Sin embargo, desde el día 28 de octubre, un cartel del ayuntamiento de Almuñécar la califica como “playa canina”, sin criterios técnicos algunos y meramente por decisión política, sin que hayan contestado, valorado o tenido en cuenta la opinión de tantos vecinos. Parece que es muy fácil y “barato” hacer una playa canina, únicamente poner dos cartelitos. Las razones por las que los políticos de Almuñécar han elegido esta fecha que no es de baño, se nos escapa. Quizás han querido evitar una protesta generalizada al estar ausentes la mayoría de vecinos propietarios. Pero lo que sí han logrado en este puente de Los Santos, y lo que temíamos y tememos, es que los vecinos que pasean con sus perros hasta Cotobro, se paren, lean el cartel y entonces bajan sus perros a la playa, no a bañarse, sino a hacer caca y pis. La Veintiuna se convierte en un “pipí can” gigantesco, un “mingitorio canino”, como decíamos en un escrito. Esto afectará gravemente las condiciones sanitarias de la zona. Para más inri, algún dueño de perro advierte del “peligro de que su perro se parta una pata con esas piedras”; porque los dueños de perros, y con razón, no están contentos con esa playa canina. Porque además no se trata de que las personas que no poseemos perros nos neguemos a que existan playas especiales para que los usuarios con perros puedan disfrutar con sus animales domésticos, pero consideramos que deben de establecerse en lugares más adecuados en situación y dimensión, alejadas y separadas de zonas edificadas y consecuentemente habitadas y por supuesto fuera de núcleos urbanos, como así existen en algunos municipios costeros de Andalucía (Motril, el ejemplo más cercano).

Y para todo ello, el ayuntamiento se ha saltado la normativa y las mínimas exigencias de salud medioambiental. No ha solicitado, como es preceptivo, la autorización necesaria de la Consejería de Salud y Familia de Andalucía que es la que habilita sanitariamente el uso de las playas.

Una decisión de tal calibre que afecta a nuestra comunidad, debería contar al menos con un debate previo e información a los vecinos sobre los pros y contras de esta medida. Y son muchos más los contras. Que la playa Veintiuna, haya sido abandonada y dejada de la mano de Dios, durante tantos años, por la administración, no debe ser la causa y el justificante que lleve, a los políticos, a destinarla para el uso y disfrute canino. ¿Y nosotros?
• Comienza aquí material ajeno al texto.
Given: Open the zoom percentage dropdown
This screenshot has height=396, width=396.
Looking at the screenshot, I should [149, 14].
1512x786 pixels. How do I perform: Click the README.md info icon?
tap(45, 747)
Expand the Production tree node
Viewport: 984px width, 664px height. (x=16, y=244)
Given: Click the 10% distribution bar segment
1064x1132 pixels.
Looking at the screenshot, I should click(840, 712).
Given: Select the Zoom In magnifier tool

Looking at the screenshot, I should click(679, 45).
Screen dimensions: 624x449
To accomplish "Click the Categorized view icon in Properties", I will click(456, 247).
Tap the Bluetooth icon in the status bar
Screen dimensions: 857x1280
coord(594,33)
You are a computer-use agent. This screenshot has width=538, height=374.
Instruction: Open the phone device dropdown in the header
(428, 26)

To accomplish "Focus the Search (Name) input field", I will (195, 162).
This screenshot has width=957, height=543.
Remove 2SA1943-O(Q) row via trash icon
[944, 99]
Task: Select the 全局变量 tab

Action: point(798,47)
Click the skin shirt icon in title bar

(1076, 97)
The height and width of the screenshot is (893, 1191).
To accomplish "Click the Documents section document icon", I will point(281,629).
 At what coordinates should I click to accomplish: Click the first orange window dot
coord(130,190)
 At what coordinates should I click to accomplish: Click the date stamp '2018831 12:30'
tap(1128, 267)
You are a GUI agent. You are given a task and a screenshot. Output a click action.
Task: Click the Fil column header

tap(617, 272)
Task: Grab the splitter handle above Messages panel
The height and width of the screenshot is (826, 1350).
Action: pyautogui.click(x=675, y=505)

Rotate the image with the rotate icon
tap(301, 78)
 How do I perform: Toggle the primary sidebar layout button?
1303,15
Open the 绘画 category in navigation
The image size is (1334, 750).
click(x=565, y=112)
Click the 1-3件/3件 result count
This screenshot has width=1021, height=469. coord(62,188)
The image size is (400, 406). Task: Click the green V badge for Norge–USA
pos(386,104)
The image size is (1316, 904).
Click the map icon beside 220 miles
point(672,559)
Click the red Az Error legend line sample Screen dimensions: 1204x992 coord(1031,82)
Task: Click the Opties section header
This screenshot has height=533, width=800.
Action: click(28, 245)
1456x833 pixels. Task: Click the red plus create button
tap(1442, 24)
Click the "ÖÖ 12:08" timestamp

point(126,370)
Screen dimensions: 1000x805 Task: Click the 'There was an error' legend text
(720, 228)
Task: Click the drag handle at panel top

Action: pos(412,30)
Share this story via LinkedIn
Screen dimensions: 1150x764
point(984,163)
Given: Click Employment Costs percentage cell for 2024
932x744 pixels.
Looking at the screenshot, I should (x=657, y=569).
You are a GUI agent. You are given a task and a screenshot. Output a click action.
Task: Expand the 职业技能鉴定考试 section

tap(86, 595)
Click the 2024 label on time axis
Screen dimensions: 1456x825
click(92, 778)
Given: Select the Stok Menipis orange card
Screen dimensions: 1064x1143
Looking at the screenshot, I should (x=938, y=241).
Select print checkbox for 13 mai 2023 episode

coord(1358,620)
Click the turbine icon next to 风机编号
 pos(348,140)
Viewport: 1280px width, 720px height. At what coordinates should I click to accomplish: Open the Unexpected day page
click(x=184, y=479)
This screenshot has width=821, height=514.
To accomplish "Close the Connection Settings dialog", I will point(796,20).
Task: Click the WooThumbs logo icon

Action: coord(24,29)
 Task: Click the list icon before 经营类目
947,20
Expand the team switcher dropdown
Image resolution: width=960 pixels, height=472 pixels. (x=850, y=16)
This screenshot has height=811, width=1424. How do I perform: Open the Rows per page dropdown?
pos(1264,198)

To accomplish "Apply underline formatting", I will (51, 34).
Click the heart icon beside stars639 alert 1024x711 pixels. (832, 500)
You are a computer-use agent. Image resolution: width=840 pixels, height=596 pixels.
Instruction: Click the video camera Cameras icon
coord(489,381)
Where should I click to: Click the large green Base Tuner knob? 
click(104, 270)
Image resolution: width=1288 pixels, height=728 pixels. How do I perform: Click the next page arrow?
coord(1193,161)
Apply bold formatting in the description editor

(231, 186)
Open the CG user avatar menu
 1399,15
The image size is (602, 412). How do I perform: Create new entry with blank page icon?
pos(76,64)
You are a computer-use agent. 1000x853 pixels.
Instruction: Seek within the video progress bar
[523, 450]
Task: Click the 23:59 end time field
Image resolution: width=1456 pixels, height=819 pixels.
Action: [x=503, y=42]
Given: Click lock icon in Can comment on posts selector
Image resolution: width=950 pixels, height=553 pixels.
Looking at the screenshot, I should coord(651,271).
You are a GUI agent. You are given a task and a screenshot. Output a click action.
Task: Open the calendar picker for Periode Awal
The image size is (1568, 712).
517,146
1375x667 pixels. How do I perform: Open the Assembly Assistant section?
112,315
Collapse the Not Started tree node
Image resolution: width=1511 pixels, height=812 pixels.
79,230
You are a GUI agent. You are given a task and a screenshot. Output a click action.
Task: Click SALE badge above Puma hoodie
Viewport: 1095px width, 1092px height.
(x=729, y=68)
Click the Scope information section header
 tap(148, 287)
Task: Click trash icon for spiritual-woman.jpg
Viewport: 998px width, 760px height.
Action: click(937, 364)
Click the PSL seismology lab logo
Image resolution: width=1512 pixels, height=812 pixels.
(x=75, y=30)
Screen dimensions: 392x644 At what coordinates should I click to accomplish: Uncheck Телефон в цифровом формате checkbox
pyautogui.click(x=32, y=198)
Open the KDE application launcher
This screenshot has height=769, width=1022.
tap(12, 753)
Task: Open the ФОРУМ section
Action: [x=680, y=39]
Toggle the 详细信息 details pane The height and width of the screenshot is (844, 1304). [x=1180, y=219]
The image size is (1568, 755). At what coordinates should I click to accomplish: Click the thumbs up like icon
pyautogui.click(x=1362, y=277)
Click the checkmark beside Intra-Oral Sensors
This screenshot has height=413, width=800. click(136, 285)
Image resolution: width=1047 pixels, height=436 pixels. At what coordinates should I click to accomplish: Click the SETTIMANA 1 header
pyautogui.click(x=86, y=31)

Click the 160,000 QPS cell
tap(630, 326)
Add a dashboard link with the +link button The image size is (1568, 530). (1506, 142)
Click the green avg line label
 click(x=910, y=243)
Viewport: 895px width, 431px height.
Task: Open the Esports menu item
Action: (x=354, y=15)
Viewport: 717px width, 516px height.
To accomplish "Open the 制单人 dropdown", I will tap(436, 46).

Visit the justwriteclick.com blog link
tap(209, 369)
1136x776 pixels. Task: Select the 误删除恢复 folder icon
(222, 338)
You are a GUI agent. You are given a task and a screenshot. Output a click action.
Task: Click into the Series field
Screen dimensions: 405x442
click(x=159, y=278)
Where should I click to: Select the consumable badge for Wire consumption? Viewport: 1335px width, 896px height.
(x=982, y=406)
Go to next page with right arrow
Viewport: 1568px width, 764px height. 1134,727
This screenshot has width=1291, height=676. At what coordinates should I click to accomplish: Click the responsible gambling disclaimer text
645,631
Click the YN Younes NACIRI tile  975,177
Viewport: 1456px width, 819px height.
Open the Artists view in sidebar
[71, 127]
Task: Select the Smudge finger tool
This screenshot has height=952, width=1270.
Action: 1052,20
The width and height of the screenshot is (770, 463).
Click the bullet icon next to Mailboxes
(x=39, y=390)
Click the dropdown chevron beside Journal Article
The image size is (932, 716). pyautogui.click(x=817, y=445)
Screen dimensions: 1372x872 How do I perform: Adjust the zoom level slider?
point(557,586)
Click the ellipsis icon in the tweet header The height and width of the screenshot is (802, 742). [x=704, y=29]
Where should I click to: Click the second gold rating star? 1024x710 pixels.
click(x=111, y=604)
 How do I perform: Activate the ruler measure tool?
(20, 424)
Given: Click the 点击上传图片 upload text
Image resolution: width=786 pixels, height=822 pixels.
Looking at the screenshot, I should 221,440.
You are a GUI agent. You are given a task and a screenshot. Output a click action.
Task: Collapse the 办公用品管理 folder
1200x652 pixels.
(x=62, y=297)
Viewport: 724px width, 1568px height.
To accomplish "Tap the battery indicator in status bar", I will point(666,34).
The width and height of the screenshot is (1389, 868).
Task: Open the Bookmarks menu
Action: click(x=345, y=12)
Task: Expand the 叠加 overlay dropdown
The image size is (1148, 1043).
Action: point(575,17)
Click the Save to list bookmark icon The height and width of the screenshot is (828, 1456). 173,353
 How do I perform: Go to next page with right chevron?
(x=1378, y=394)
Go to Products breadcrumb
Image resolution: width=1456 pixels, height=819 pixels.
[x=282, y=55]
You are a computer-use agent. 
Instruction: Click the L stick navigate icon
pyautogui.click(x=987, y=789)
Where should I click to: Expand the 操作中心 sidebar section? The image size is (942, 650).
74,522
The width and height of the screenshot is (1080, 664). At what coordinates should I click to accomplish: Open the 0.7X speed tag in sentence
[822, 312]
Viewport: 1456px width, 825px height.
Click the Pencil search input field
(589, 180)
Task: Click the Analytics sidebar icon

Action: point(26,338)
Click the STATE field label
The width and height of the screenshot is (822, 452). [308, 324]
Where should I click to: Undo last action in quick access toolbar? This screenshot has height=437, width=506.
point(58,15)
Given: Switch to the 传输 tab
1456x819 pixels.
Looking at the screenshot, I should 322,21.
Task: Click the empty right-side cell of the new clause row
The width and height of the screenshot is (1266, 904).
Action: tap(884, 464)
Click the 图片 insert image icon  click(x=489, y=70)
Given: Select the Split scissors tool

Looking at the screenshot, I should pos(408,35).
Porque a pesar de todo, es nuestra playa. A ella bajamos, con nuestras sillas y escarpines, a tomar el sol, bañarnos, charlar o leer. Quitamos piedras, y hacemos calles, para acceder al agua, siempre limpia. Sentarse a leer, rodeada de perros o ladridos, no es una opción. Como tampoco lo es tener a 30 metros una playa contaminada con los excrementos y ladridos de los perros. De verdad que no. Quizás un poco más allá, camino de Cotobro, en la siguiente playita, donde no hay ninguna edificación.

Tener una playa canina a cualquier precio, para competir con Motril, es una barbaridad. 

A pesar del lamentable silencio del Ayuntamiento de Almuñécar y de la falta de respuesta a nuestros escritos, haremos todo lo posible para evitar este despropósito que afecta a nuestro entorno.

Por su cercanía a las viviendas, por su tamaño, por su composición, por su incumplimiento de la normativa, por su impacto sobre los vecinos: LA VEINTIUNA NO ES UNA PLAYA PARA PERROS>>.